A standard developed to register datasets is expected to speed up usage and AM capabilities, strengthening the technology and facilitating processes for users. The clear benefits of registering data are accessing validated data with known time, locations, and approvals; data alignment and fusion for process monitoring and control; detecting defects traceable to process, material, equipment parameters; AM part qualification, and understanding the AM process for developing predictive models.

According to 3DPrint.com’s own Executive Editor and Vice President of Consulting at SmarTech Analysis, Joris Peels, “Data collection, process monitoring, and control are the very frontier of the industrialization of AM. Universally accepted data standards are needed now to make sure that capture software, management systems, analytics software and machines all speak the same language. For part traceability, especially important in aerospace, data exchange, logging, and capture should be seamless.”

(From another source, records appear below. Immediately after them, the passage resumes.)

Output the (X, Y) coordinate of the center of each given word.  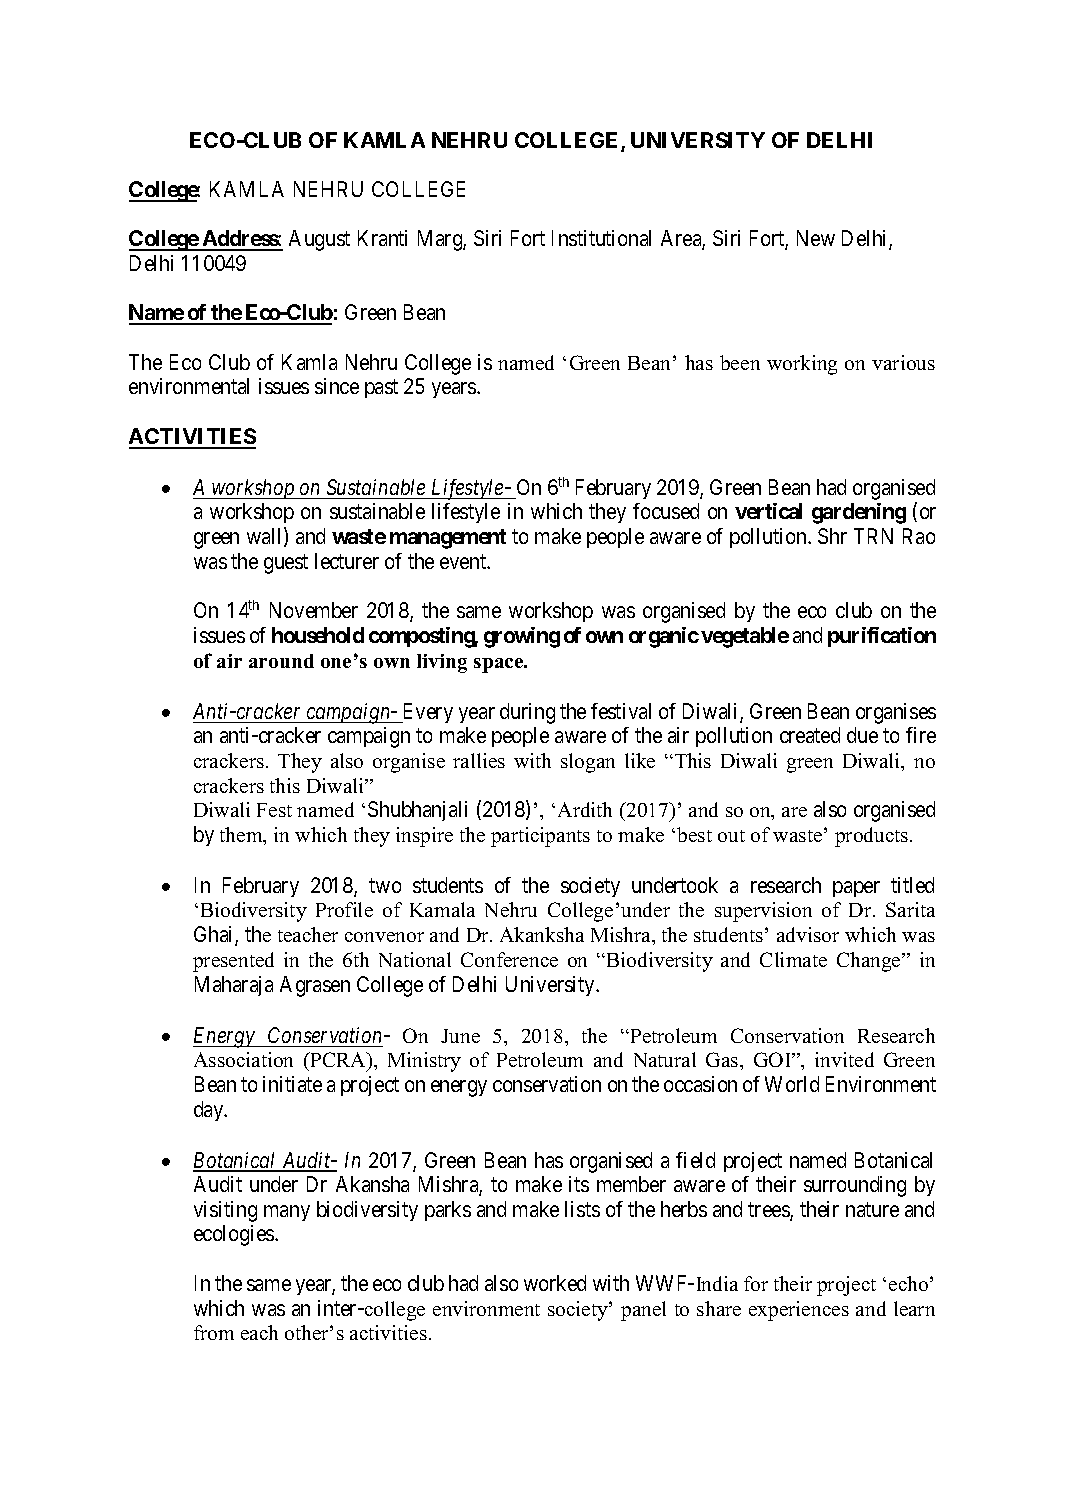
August (319, 240)
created (810, 735)
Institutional (601, 238)
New (816, 238)
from (214, 1332)
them (242, 836)
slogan (588, 763)
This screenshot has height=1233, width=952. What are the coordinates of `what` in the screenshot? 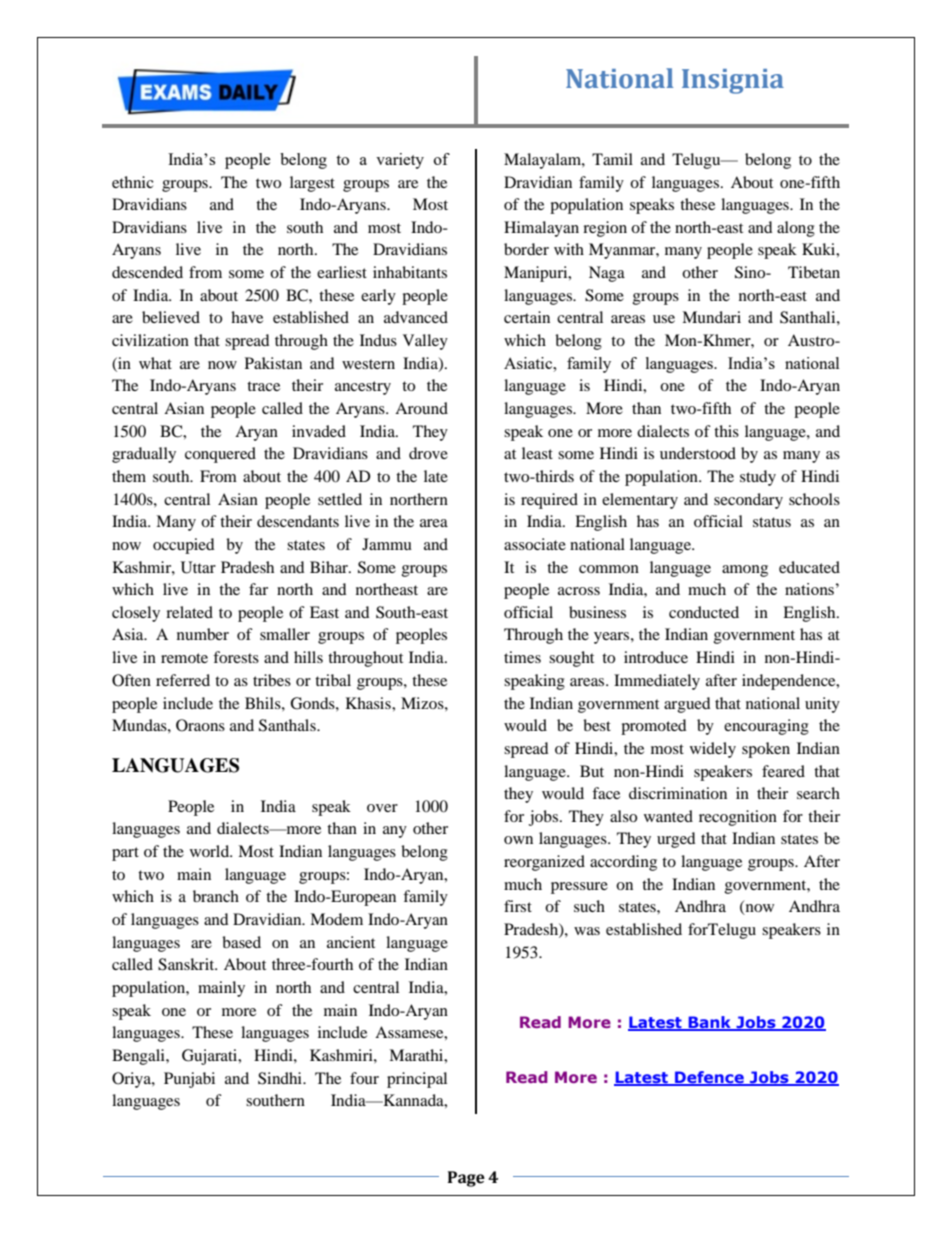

Throughout the last decade, ASTM International has been responsible for creating several AM standards that helped shape the growth and development of the industry. Examples include a standard that offers detailed specifications around what customers should look and ask for when buying an AM part, or a general guide providing requirements and recommendations for using the disruptive technology in product design.

Currently, ASTM’s additive manufacturing committee has invited all interested parties to join in the development of this newly proposed standard and others under development. The global organization thrives on close collaborations that are crucial to ensure that standards and specifications support, and do not limit, the continued growth of emerging industries like AM.